The loft has a bed and a couch and a kitchen I don't cook in.
If I go there right now I'll lie on the bed and think about Theo until I can't think anymore.
Then I'll do the thing. Then I'll lie in the mess of it and I'll still be thinking about Theo.
That's a worse version of the next hour than the one I'm about to pick.
I pick the park.
Riverside Park is four blocks west of Vigil.
At eleven on a Thursday, it's empty except for the occasional jogger and the rats.
A narrow strip of grass and path along a river I won't look at, because looking at dark water is a thing I refuse to do after midnight.
Benches at intervals. The old kind, iron and slats, bolted to concrete, cold through jeans.
I pick the third one from the entrance.
I sit.
I put my head in my hands.
I haven't put my head in my hands since I was nineteen.
I have a rule about it. The rule is you don't do it, because it's what men do when they're about to cry, and if you aren't about to cry you're training your body to cry at nothing.
I put my head in my hands anyway. I sit like that for a minute.

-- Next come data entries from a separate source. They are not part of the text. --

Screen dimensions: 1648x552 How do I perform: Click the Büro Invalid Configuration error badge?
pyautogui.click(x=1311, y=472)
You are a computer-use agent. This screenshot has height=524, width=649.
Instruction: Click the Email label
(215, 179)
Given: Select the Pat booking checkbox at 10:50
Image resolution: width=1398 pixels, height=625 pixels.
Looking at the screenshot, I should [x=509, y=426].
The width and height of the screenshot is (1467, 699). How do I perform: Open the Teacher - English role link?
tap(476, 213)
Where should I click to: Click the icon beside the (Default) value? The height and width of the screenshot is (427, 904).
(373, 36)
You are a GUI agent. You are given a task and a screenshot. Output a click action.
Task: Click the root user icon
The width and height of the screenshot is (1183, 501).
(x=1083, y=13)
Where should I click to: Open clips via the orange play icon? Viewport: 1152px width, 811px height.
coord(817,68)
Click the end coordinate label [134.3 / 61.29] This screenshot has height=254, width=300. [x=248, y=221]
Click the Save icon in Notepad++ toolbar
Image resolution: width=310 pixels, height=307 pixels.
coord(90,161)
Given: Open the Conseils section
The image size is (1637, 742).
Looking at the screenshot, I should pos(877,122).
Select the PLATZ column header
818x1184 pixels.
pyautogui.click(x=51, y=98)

A jogger goes past and doesn't look at me, because in this city at this hour you don't look at men with their heads in their hands.
I take my head out of my hands.
I look at the sky.
The sky is the kind a city has, where the clouds are orange from the light below. No stars. I haven't seen a star since I moved out of my grandmother's house at seventeen.
“You're in trouble, Creed.”
I say it out loud to the bench.
The bench doesn't answer.
“You're in a lot of trouble.”
The bench continues not to answer.
I laugh. It isn't a laugh. It's the shape a laugh takes when there's nothing in it. I laugh at the bench. The bench is unmoved.
Here's what I do.
I don't send the text to Lila.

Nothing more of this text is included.